The Initiation of Igjugarjuk as a Shaman
As a child, Igjugarjuk was disturbed by visions and dreams of strange beings. The dreams were quite vivid, and he could remember every aspect of them. His family was very concerned for him, and the shaman Perqanaoq was consulted. The shaman met with their son and determined that he was destined to become a shaman, and so the parents gave him over to Perqanaoq for training.

So began his initiation. In the depth of winter, when the temperature can drop to –40 degrees Fahrenheit, Perqanaoq put Igjugarjuk on a sled and took him far out into the Arctic wilderness. There he built a small igloo for the boy, just big enough for him to sit cross-legged in. He took Igjugarjuk off the sledge and deposited him in the hut on a small piece of animal skin. He was left there alone and told to think only of the Great Spirit.

After five days, Perqanaoq returned and gave the boy a drink of warm water and left. After fifteen more days, he returned and gave Igjugarjuk another drink of water and a small piece of meat. This was to last him another ten days. At the end of his ordeal, which lasted thirty days, he was brought back to the village, where he fasted and continued his training.

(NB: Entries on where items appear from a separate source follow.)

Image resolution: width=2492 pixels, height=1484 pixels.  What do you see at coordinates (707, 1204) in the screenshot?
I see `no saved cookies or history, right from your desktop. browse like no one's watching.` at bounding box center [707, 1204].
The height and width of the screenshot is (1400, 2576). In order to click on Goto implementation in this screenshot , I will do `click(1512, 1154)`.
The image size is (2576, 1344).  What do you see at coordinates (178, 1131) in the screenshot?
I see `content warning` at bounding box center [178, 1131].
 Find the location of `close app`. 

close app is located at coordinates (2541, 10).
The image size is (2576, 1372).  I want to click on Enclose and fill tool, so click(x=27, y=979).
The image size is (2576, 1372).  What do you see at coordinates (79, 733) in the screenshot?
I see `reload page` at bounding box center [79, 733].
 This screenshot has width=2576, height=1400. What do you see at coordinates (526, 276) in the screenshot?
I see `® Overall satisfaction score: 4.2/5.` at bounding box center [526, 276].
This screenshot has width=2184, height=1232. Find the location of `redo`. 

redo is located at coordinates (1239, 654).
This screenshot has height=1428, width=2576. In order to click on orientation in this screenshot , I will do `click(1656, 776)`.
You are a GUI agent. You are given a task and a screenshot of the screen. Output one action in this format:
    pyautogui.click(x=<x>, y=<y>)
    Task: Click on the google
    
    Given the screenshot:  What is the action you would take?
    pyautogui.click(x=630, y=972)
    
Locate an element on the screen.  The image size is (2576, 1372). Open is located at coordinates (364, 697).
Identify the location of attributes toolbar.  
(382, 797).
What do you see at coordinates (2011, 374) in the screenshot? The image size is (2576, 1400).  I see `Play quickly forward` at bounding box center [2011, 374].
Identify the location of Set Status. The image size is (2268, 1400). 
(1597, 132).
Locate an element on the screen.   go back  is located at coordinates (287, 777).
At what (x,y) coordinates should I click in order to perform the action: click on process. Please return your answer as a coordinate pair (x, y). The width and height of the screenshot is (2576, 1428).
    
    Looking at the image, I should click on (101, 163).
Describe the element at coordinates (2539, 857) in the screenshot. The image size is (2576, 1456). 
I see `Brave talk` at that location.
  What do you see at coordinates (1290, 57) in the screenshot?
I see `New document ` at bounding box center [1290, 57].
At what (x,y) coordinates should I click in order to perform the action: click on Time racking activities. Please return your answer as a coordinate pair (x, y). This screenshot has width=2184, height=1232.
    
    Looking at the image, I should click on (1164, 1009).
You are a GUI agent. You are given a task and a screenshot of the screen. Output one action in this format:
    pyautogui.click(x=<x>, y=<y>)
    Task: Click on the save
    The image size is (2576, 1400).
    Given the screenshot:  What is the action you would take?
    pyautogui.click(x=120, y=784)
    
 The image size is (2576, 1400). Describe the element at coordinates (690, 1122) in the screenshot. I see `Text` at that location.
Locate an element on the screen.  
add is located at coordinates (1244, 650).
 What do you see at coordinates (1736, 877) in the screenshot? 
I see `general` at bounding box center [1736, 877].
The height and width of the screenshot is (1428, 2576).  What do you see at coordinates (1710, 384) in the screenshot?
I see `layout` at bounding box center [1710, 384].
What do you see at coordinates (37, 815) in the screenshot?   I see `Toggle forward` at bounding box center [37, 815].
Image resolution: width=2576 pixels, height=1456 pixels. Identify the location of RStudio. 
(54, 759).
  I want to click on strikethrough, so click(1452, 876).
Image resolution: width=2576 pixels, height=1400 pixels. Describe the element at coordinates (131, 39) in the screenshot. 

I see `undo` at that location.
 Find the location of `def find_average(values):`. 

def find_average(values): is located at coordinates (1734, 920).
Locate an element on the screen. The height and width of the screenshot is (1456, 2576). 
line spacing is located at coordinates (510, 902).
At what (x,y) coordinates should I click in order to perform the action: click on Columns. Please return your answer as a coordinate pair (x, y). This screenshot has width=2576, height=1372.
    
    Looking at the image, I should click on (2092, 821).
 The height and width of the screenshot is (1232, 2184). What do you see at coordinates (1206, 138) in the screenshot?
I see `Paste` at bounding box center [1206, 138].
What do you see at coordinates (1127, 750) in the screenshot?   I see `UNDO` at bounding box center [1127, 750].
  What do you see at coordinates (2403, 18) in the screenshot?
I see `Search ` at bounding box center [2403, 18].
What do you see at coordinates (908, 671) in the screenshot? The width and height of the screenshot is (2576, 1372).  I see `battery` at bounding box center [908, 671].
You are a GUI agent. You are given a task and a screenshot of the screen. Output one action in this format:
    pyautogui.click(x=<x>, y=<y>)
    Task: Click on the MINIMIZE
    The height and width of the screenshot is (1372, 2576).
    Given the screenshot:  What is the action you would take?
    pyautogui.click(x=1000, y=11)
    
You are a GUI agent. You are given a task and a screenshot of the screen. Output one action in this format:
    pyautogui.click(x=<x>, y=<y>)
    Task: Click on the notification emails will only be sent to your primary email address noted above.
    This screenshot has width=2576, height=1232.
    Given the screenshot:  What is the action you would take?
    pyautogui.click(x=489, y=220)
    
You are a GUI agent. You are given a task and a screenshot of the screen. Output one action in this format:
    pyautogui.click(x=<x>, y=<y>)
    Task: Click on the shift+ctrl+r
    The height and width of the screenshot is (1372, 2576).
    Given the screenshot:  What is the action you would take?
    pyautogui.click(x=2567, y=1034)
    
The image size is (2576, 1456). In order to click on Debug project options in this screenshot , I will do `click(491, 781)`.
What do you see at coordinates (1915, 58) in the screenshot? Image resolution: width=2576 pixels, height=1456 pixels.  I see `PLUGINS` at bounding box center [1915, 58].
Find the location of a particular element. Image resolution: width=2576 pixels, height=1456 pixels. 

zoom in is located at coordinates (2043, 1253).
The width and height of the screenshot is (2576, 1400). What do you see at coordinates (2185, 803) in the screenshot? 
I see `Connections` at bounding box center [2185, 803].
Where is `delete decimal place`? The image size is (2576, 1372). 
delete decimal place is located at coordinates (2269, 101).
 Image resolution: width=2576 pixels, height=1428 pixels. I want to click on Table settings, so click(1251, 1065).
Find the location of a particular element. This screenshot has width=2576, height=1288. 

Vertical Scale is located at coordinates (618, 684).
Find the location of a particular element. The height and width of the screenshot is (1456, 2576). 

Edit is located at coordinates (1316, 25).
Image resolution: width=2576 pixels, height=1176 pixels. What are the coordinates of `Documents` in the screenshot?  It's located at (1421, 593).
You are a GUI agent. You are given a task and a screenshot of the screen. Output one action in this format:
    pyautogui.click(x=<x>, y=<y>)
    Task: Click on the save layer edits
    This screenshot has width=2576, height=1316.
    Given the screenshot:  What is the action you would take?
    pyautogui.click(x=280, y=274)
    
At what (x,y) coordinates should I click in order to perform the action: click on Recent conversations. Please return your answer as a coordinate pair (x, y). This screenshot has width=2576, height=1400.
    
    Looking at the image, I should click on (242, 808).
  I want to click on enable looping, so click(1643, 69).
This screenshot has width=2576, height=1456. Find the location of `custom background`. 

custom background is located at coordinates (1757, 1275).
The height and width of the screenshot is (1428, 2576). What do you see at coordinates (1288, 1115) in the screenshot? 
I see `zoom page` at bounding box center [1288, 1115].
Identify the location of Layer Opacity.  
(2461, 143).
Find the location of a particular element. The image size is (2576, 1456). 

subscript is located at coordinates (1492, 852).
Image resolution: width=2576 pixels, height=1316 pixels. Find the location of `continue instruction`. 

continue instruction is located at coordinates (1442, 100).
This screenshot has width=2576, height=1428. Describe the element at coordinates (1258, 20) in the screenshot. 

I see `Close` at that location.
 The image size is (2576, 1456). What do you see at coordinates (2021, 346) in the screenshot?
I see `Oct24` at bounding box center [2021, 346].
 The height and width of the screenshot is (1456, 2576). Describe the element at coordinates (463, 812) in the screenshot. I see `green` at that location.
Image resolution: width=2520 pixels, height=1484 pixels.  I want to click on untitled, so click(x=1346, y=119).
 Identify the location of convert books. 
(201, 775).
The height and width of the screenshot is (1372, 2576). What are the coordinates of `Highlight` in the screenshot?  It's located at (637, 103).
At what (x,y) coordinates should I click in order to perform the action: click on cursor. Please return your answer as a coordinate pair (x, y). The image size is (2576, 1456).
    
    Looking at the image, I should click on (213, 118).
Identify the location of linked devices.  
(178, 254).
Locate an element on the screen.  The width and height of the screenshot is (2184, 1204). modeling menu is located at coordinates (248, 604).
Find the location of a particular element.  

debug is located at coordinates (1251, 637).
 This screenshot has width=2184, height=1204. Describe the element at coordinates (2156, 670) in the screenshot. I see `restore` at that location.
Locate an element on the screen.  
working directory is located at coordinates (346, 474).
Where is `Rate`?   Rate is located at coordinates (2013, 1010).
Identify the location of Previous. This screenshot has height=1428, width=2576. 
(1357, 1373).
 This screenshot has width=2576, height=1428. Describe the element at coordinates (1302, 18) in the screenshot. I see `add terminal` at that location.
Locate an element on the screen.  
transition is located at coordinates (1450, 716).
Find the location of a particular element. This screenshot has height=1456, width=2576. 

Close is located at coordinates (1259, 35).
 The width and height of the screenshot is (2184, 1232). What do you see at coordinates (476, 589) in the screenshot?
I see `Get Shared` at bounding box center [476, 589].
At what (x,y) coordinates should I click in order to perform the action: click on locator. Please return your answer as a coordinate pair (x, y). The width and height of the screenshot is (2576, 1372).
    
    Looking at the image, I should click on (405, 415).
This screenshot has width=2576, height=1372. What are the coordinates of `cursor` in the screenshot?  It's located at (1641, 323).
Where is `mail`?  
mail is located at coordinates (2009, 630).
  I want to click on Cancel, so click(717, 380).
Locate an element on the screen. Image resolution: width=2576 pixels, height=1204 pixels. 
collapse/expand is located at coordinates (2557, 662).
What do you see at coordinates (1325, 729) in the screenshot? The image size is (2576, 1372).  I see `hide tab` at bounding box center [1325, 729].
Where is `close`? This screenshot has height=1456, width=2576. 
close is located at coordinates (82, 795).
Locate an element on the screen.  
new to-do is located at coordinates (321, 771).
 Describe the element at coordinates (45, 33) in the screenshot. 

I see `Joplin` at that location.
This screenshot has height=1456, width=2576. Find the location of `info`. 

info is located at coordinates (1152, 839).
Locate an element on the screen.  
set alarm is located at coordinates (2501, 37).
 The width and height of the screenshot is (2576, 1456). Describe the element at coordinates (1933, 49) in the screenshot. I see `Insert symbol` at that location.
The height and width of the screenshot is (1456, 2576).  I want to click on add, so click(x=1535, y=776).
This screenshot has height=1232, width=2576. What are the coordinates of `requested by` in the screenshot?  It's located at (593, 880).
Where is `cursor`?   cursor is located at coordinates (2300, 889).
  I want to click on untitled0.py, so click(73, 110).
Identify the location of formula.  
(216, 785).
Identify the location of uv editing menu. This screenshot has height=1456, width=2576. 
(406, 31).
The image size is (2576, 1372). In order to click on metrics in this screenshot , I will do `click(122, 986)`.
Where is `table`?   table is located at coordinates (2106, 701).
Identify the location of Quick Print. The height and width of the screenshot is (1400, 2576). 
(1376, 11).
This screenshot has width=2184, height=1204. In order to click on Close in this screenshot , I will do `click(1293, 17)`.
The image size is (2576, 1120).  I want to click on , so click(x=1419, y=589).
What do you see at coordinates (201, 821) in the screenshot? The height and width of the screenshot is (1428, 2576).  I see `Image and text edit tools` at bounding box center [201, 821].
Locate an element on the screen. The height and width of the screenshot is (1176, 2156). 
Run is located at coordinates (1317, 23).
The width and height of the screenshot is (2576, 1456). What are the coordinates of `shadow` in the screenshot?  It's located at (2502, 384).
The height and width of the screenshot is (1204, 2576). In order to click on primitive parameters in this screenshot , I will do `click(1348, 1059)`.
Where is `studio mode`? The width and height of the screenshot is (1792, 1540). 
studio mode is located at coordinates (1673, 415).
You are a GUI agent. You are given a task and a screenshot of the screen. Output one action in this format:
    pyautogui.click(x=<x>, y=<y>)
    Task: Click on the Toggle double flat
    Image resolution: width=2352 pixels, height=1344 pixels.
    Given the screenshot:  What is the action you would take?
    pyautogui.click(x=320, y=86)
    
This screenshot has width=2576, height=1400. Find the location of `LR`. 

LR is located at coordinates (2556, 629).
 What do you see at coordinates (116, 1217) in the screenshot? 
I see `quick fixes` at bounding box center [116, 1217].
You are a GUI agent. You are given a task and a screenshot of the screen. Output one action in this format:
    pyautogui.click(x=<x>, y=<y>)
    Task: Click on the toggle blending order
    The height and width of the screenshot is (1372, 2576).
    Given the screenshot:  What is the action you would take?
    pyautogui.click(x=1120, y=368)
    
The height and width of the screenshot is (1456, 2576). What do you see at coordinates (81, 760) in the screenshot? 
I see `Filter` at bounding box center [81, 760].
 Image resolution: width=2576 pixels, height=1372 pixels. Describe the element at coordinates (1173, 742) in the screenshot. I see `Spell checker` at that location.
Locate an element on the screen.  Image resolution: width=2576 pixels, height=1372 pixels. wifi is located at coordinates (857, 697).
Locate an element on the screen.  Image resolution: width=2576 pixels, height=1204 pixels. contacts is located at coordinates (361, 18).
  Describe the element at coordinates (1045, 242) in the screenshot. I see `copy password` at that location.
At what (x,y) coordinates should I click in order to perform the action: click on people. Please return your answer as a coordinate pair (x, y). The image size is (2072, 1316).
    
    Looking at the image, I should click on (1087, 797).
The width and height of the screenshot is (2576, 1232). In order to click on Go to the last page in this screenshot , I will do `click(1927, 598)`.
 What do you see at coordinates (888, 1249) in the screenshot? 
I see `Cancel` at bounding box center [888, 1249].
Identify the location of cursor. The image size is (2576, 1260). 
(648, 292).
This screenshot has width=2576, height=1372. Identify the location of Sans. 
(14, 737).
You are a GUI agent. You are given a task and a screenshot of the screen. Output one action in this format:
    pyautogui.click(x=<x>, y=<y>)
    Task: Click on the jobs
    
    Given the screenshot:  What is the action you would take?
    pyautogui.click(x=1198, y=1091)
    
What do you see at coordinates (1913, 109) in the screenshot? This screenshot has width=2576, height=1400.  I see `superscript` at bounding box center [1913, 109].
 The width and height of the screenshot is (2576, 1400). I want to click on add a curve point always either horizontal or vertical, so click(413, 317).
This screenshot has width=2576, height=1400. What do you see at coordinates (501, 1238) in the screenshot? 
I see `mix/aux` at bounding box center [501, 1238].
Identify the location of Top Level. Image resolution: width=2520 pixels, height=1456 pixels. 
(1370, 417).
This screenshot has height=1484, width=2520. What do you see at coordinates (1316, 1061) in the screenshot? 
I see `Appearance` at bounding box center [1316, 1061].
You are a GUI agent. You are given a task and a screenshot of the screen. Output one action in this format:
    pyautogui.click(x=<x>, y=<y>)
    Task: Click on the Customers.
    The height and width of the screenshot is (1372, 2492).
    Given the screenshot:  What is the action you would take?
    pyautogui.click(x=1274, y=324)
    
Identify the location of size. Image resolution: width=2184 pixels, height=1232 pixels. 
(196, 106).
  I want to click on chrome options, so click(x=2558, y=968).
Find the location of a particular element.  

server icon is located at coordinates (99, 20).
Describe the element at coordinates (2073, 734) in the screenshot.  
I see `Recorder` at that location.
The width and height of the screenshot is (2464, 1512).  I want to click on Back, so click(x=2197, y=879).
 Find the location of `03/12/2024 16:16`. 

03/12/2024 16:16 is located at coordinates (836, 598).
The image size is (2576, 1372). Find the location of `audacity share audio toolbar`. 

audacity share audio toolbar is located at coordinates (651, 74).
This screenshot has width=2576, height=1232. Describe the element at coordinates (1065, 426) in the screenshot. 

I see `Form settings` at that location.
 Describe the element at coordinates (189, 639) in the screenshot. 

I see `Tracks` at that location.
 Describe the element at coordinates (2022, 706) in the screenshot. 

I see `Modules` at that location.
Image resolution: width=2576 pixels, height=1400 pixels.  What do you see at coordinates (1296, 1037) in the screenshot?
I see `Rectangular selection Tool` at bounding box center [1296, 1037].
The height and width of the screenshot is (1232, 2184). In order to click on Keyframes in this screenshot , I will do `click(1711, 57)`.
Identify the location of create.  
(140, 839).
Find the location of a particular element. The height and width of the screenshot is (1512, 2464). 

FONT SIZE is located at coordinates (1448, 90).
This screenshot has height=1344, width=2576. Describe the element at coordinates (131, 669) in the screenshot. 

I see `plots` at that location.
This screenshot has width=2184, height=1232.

Igjugarjuk was a great shaman when Rasmussen met him. He told Rasmussen he thought he would die from the fasting and cold and said that at one point a young woman with a powerful presence appeared before him, hovering a few feet above the ground. He never “saw” her again, but from that time on she remained his helping spirit. Igjugarjuk was convinced that suffering and deprivation was the key to knowledge and power, for as he said, “The only true wisdom lives far from mankind, out in the great loneliness, and it can be reached only through suffering. Privations and suffering alone can open the mind of a man to all that is hidden to others.”